Riad – Paolo Tramezzani è in ritiro in Portogallo con l’Yverdon. L’ex difensore dell’Inter è stato chiamato in corsa dalla squadra svizzera per salvarsi. A viaggiare è abituato. Ha allenato in sette Paesi, compresa l’Arabia Saudita. «Nel 2021 ho preso l’Al-Faisaly, a Harmah. Ho un bel ricordo dell’Arabia. E sto seguendo la Supercoppa, ovviamente».
L’ha stupita vedere gli spalti mezzi vuoti per Inter-Atalanta?
«No. Tolta la prima di campionato a Gedda, dove c’era il tutto esaurito, mi è spesso capitato di allenare in stadi con poche centinaia di tifosi. Eppure, lì il calcio è seguitissimo».
Come si conciliano le due cose?
«Penso che il pallone per gli arabi sia per lo più uno spettacolo televisivo. Si trovano per vedere le partite a casa o nei locali, dove fumano tabacco aromatizzato. Sugli spalti è vietato».

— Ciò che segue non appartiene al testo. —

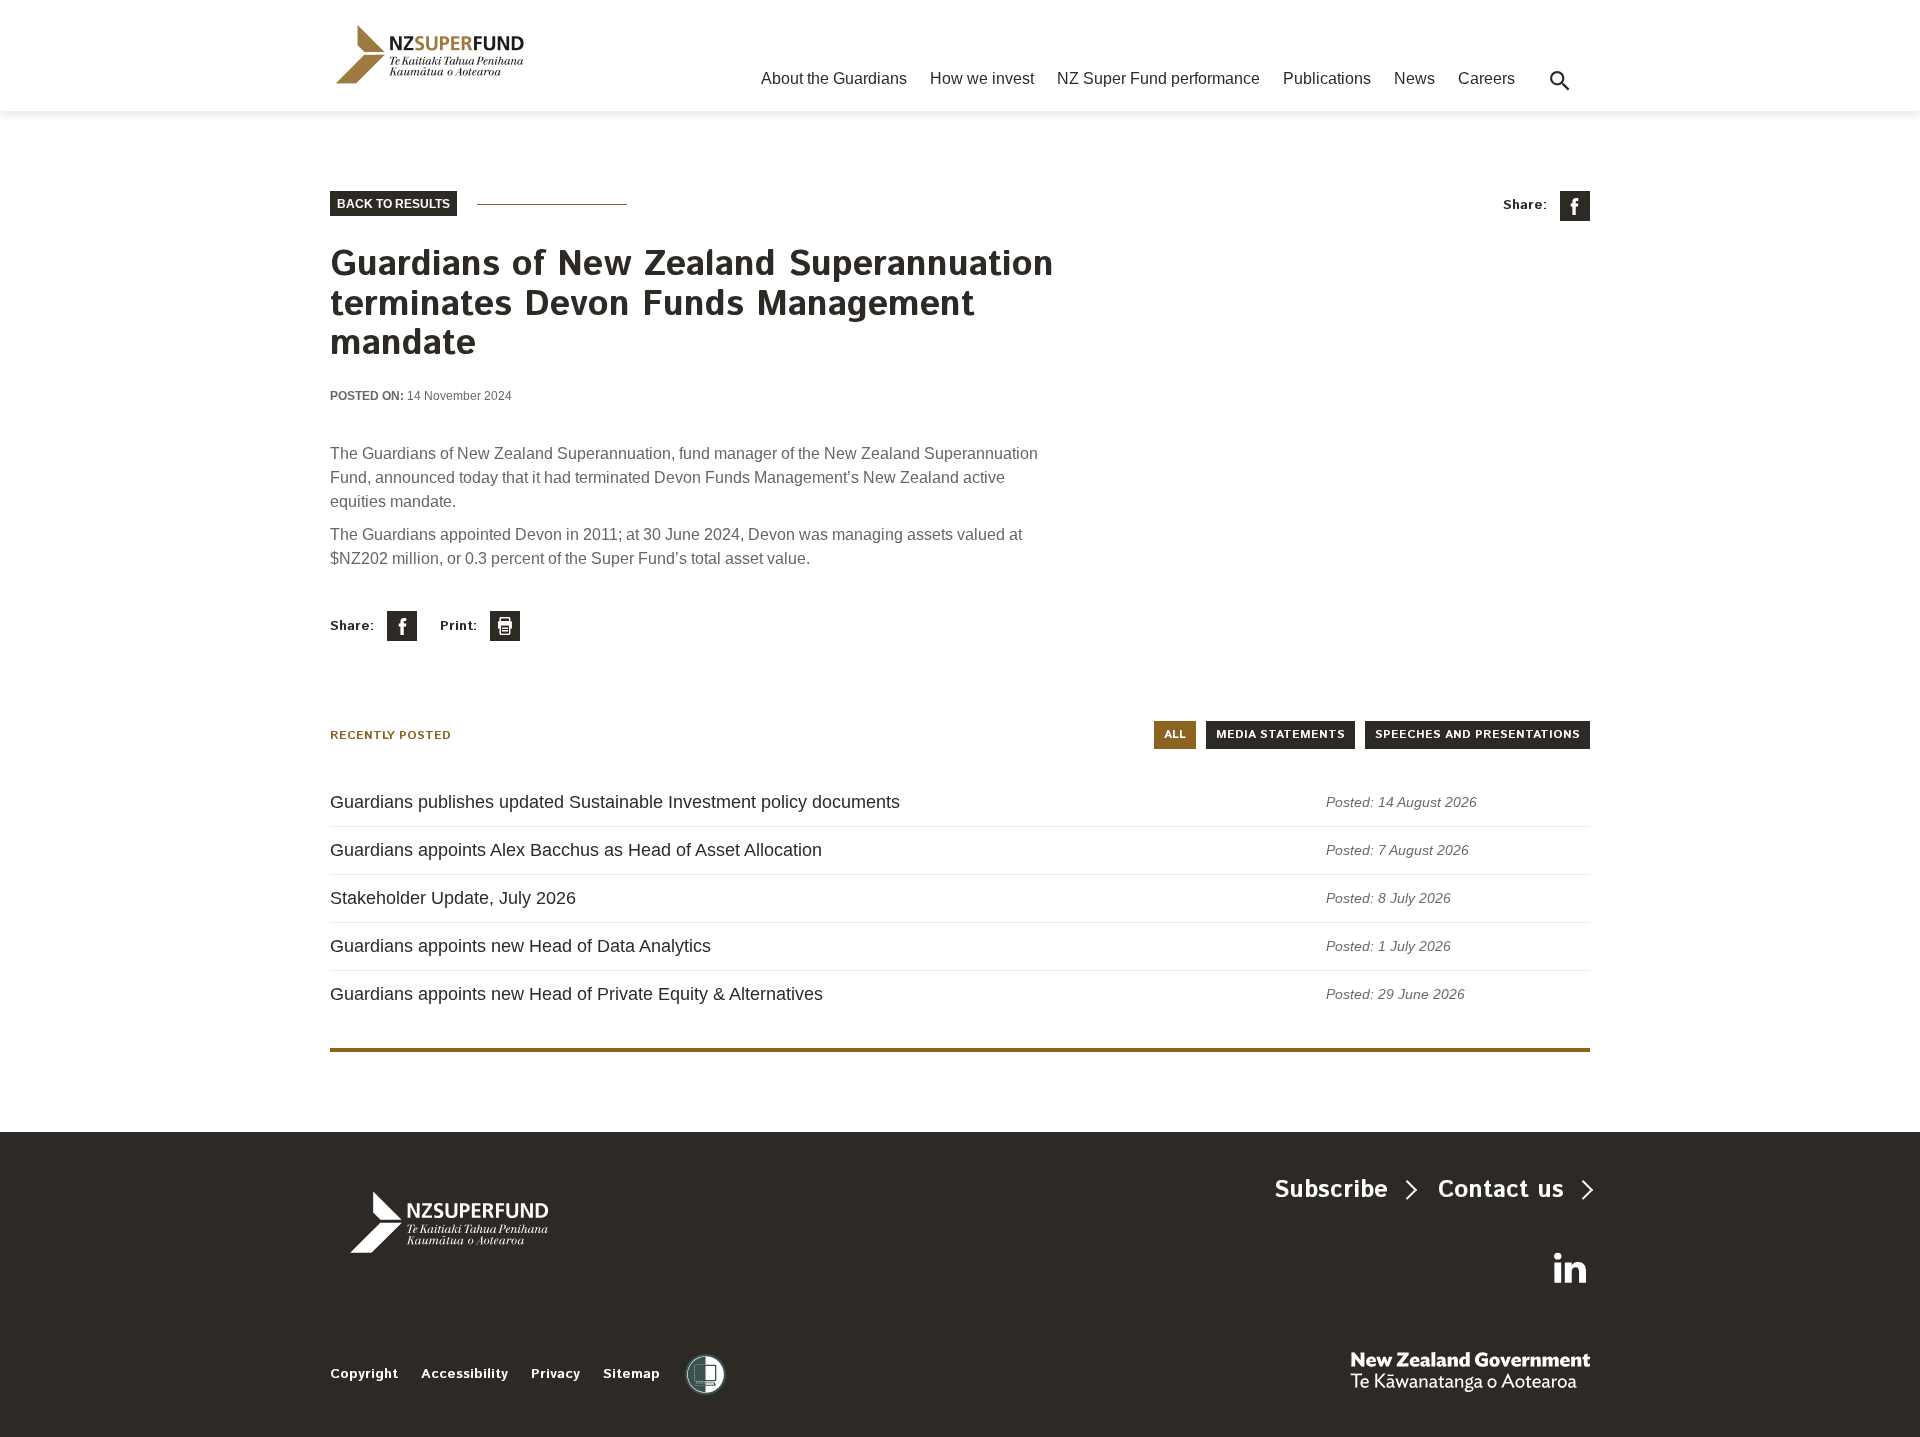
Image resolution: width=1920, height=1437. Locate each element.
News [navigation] (1414, 78)
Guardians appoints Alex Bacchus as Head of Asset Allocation (576, 850)
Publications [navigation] (1327, 78)
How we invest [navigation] (982, 78)
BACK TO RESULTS (393, 204)
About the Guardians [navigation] (834, 78)
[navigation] (430, 54)
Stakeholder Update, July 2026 (453, 898)
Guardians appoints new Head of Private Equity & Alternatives (576, 994)
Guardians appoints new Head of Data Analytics (520, 946)
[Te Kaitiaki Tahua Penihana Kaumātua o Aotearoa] (503, 1222)
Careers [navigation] (1486, 78)
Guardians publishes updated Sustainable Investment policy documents (615, 802)
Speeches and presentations (1477, 734)
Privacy (555, 1374)
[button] (1560, 81)
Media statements (1280, 734)
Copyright (364, 1374)
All (1175, 734)
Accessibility (464, 1374)
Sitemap (631, 1374)
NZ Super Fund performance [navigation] (1158, 78)
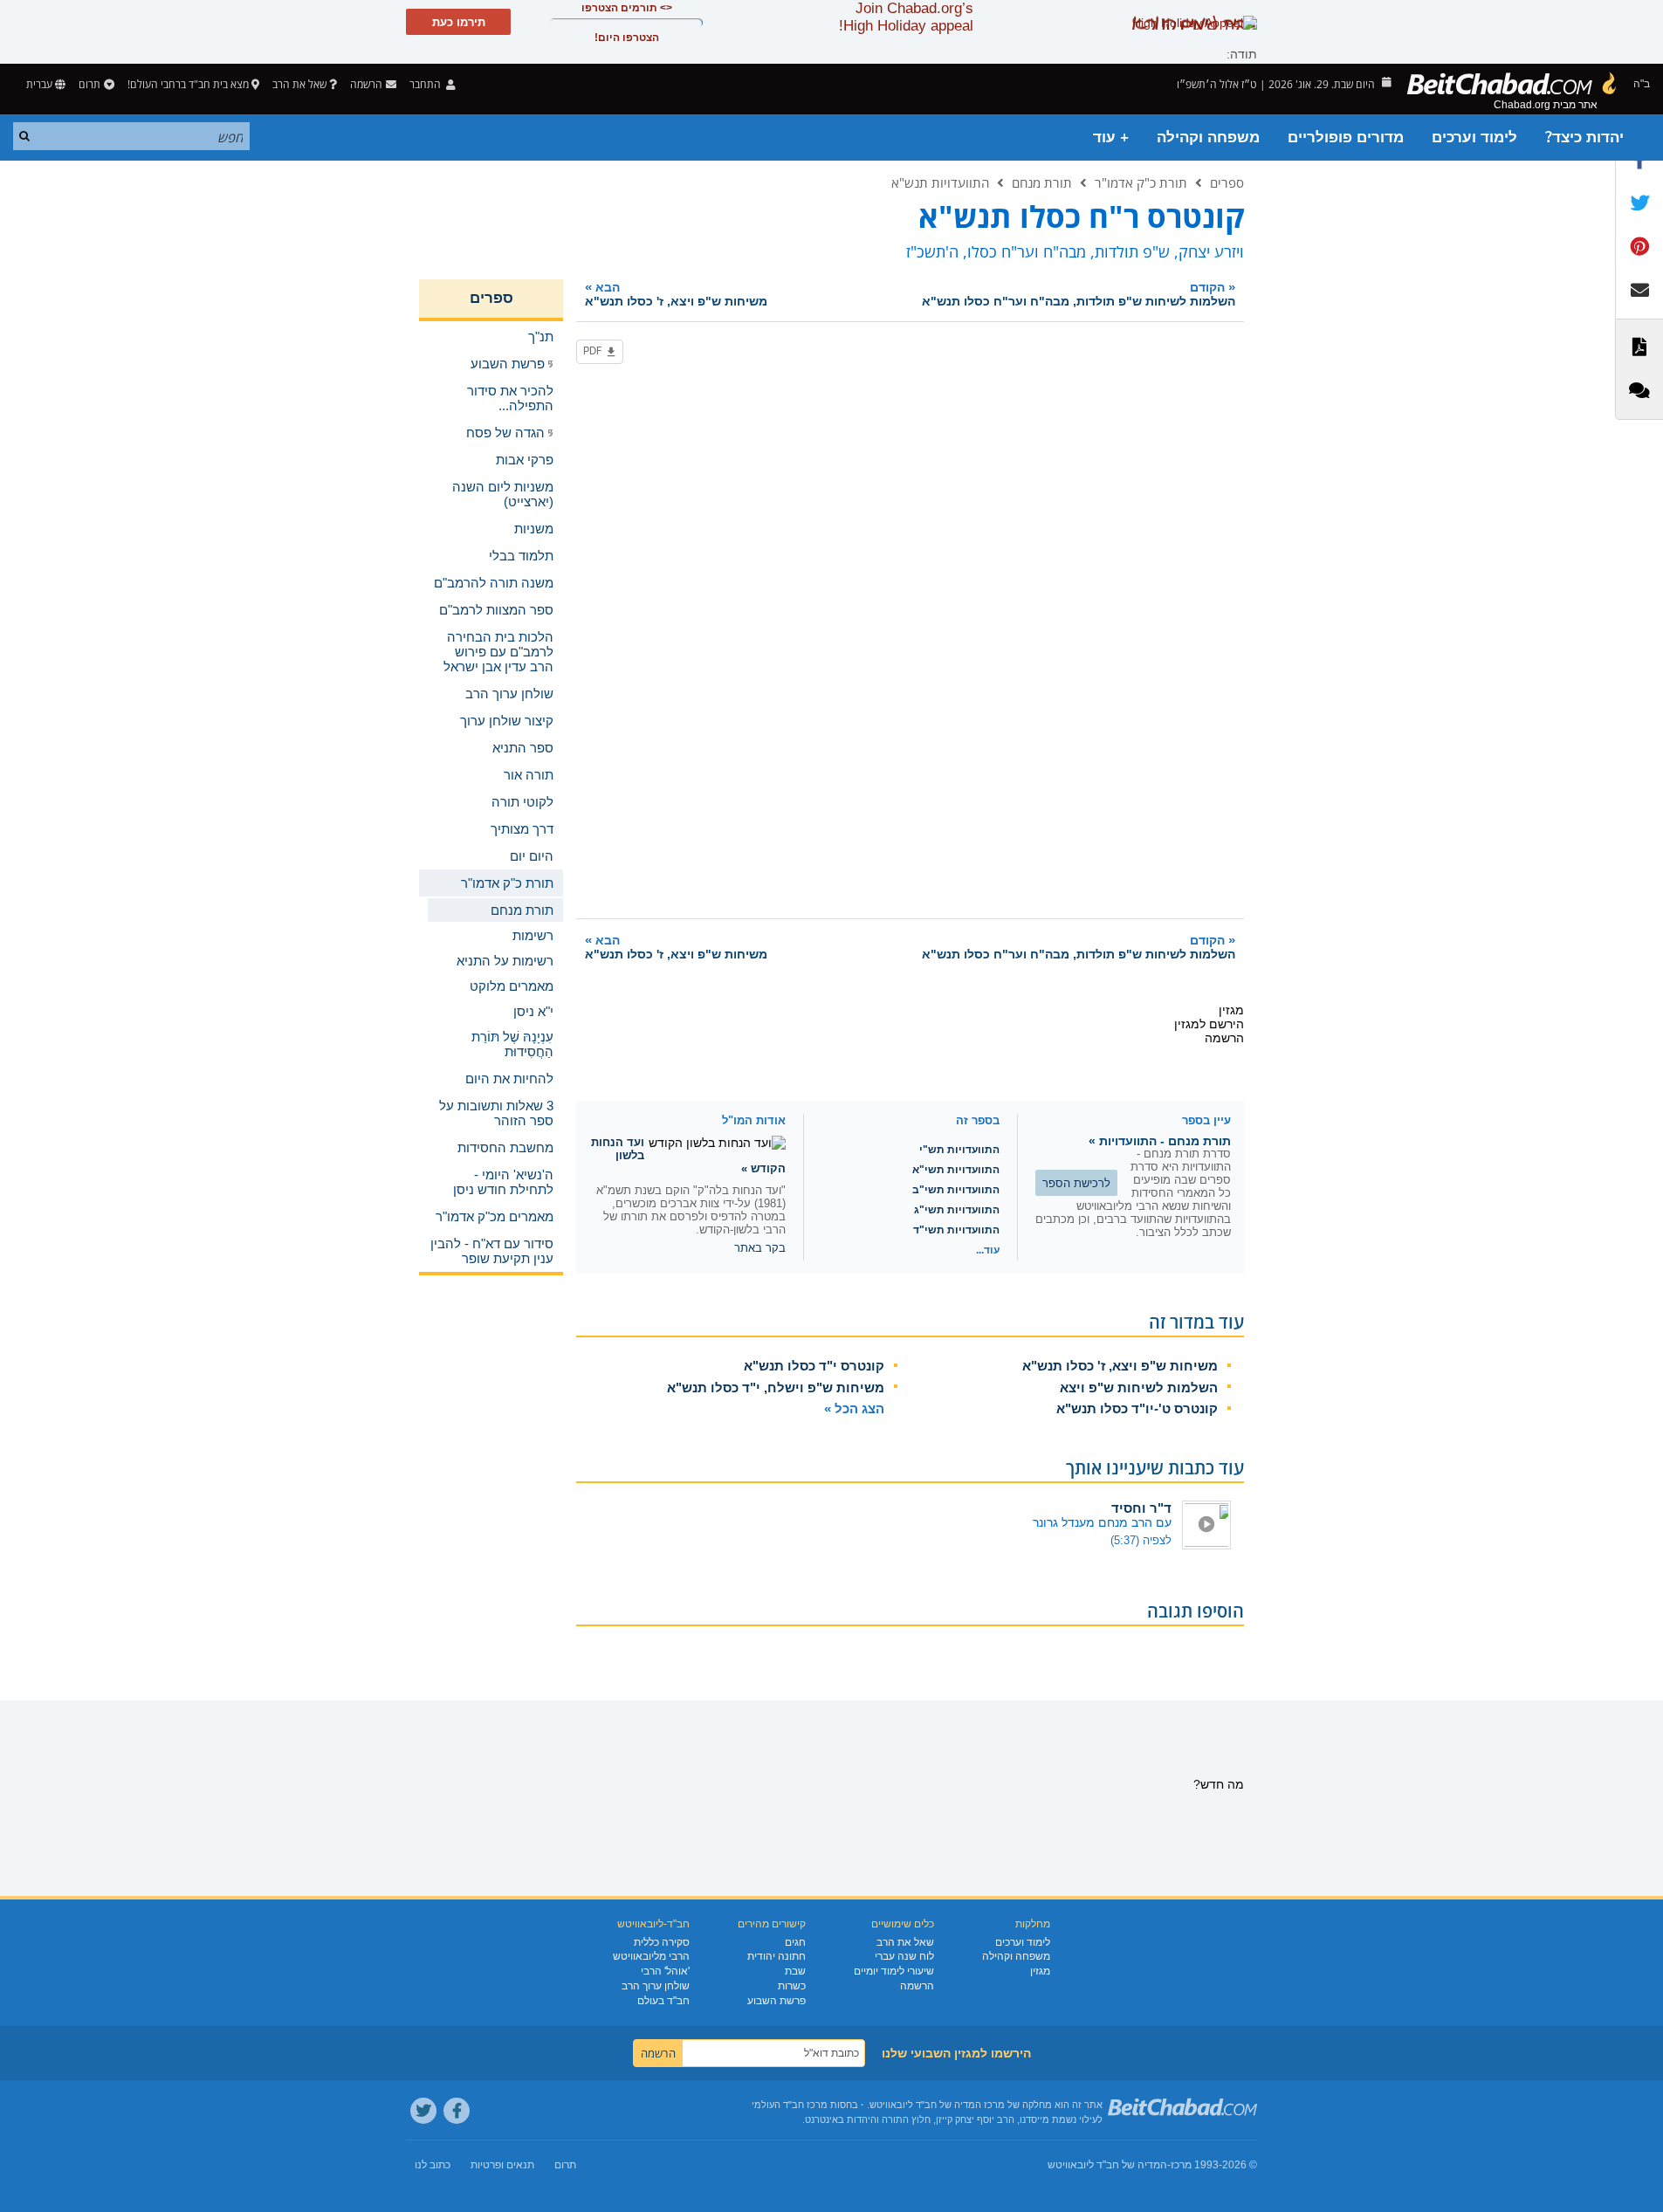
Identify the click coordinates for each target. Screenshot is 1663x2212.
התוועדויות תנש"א (940, 182)
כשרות (792, 1986)
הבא (676, 293)
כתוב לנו (432, 2165)
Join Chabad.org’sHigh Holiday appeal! (906, 17)
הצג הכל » (854, 1408)
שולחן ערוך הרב (656, 1986)
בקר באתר (760, 1247)
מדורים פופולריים (1346, 137)
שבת (795, 1971)
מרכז (1181, 2165)
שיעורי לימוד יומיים (894, 1971)
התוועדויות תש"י (959, 1150)
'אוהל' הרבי (665, 1971)
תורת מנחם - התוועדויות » (1160, 1141)
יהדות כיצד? (1584, 137)
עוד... (988, 1250)
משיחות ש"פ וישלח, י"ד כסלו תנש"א (775, 1387)
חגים (795, 1942)
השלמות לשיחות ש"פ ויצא (1139, 1387)
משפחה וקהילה (1208, 137)
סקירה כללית (662, 1942)
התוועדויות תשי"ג (957, 1210)
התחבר (426, 84)
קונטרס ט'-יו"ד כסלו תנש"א (1137, 1408)
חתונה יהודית (776, 1956)
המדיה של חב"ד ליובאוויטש (1107, 2165)
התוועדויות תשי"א (956, 1170)
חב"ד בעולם (663, 2001)
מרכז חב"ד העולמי (790, 2104)
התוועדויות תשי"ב (956, 1190)
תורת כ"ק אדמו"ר (1141, 182)
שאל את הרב (299, 84)
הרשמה (917, 1986)
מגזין (1040, 1971)
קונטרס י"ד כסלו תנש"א (814, 1365)
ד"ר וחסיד (1141, 1508)
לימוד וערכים (1474, 137)
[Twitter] (423, 2111)
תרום (89, 84)
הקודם (1078, 293)
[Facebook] (456, 2111)
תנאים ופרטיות (502, 2165)
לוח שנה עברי (904, 1956)
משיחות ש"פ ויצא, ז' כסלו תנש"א (1120, 1365)
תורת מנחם (1042, 182)
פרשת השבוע (776, 2001)
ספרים (1227, 182)
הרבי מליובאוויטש (651, 1956)
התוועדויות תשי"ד (956, 1230)
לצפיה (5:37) (1141, 1540)
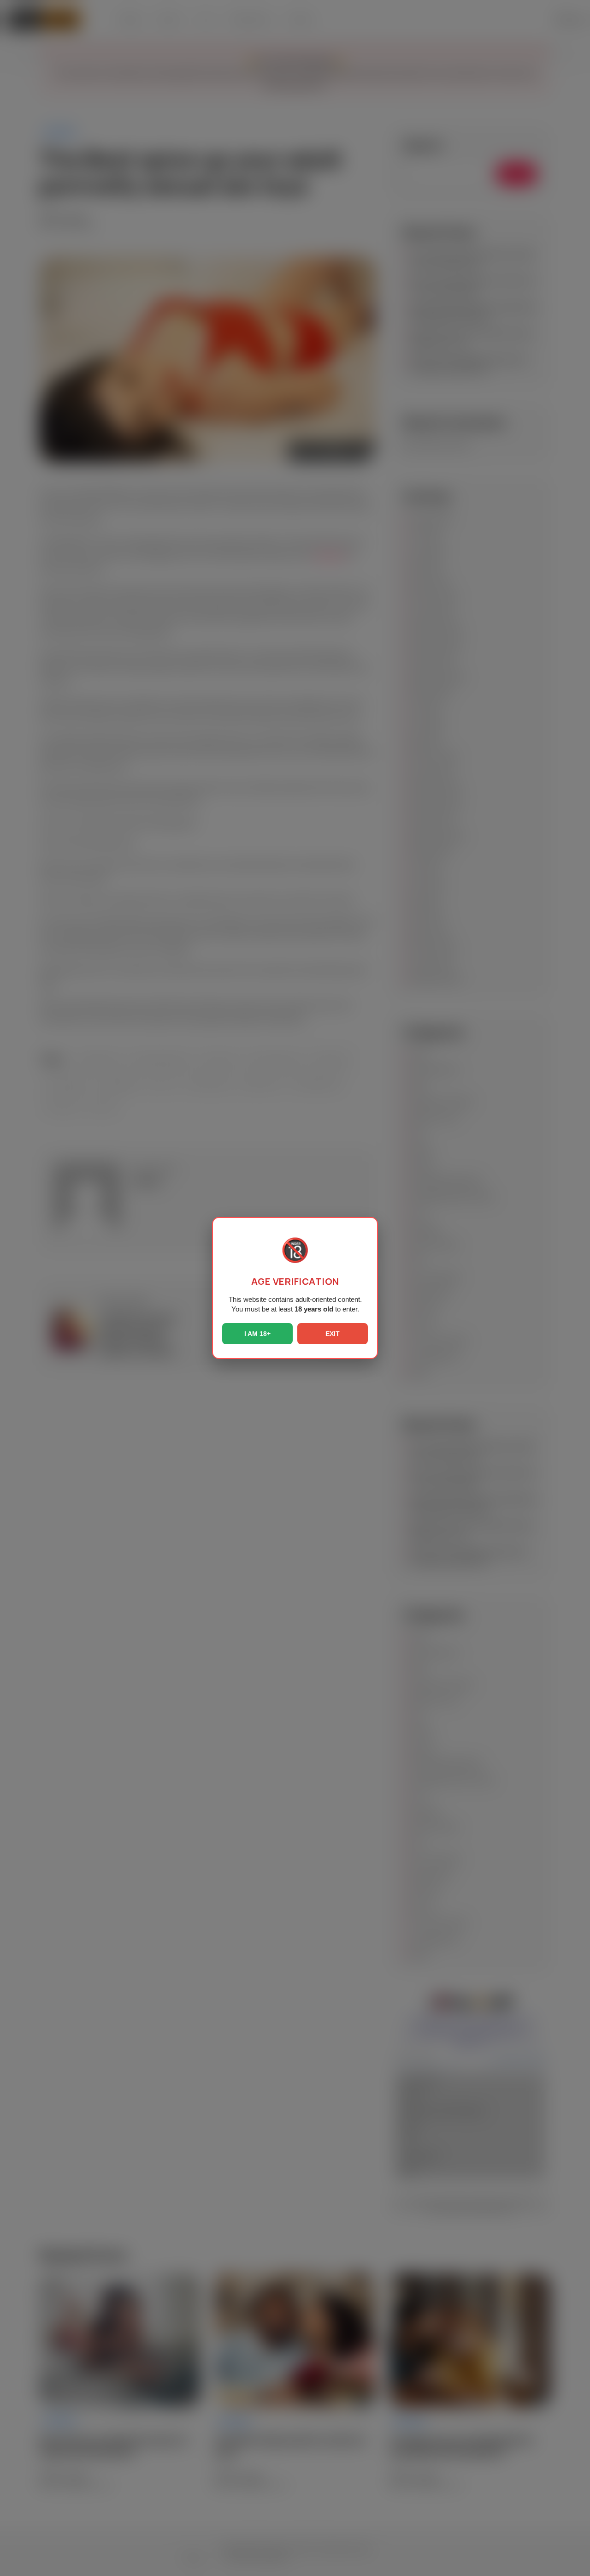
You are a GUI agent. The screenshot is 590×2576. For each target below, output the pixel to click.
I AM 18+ (257, 1333)
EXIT (332, 1333)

Per Juventus-Milan però era tutto pieno, e ci si aspetta che stasera lo sarà di nuovo.
«Le partite di cartello convincono più persone a sfidare il traffico. Ma in vista dei Mondiali del 2034 il movimento calcistico saudita deve trovare il modo di riempire le tribune, facilitando l’arrivo di tifosi stranieri e promuovendo lo sport dal vivo fra i locali».
Come ha vissuto i fischi dello stadio di Riad un anno fa durante il minuto di silenzio per Riva?
«Il tema riguarda più noi che loro. Se vai in un altro Paese devi conoscerne la cultura. È un fatto di rispetto. I rituali di ricordo dei morti sono un tema delicato, coinvolgono il sentimento collettivo di ogni popolo».
Parla come un antropologo, più che come un allenatore.
«Mi piace studiare e viaggiare. Ai colleghi consiglio di fare le valigie e partire».
Lei viveva a Harmah, sua moglie e sua figlia a Riad, a 200 chilometri.
«Lì c’era la scuola internazionale. Adattarci agli usi del posto è stato facile. Conciliare il ritmo degli allenamenti coi tempi della preghiera islamica è stato stimolante. E d’altro canto, i sauditi si stanno aprendo al mondo. La crescita del loro campionato di calcio lo dimostra».
Eppure la sua esperienza araba è durata poco.
«È arrivata la chiamata al Sion, che per la terza volta aveva bisogno di me. Non ho saputo dire di no».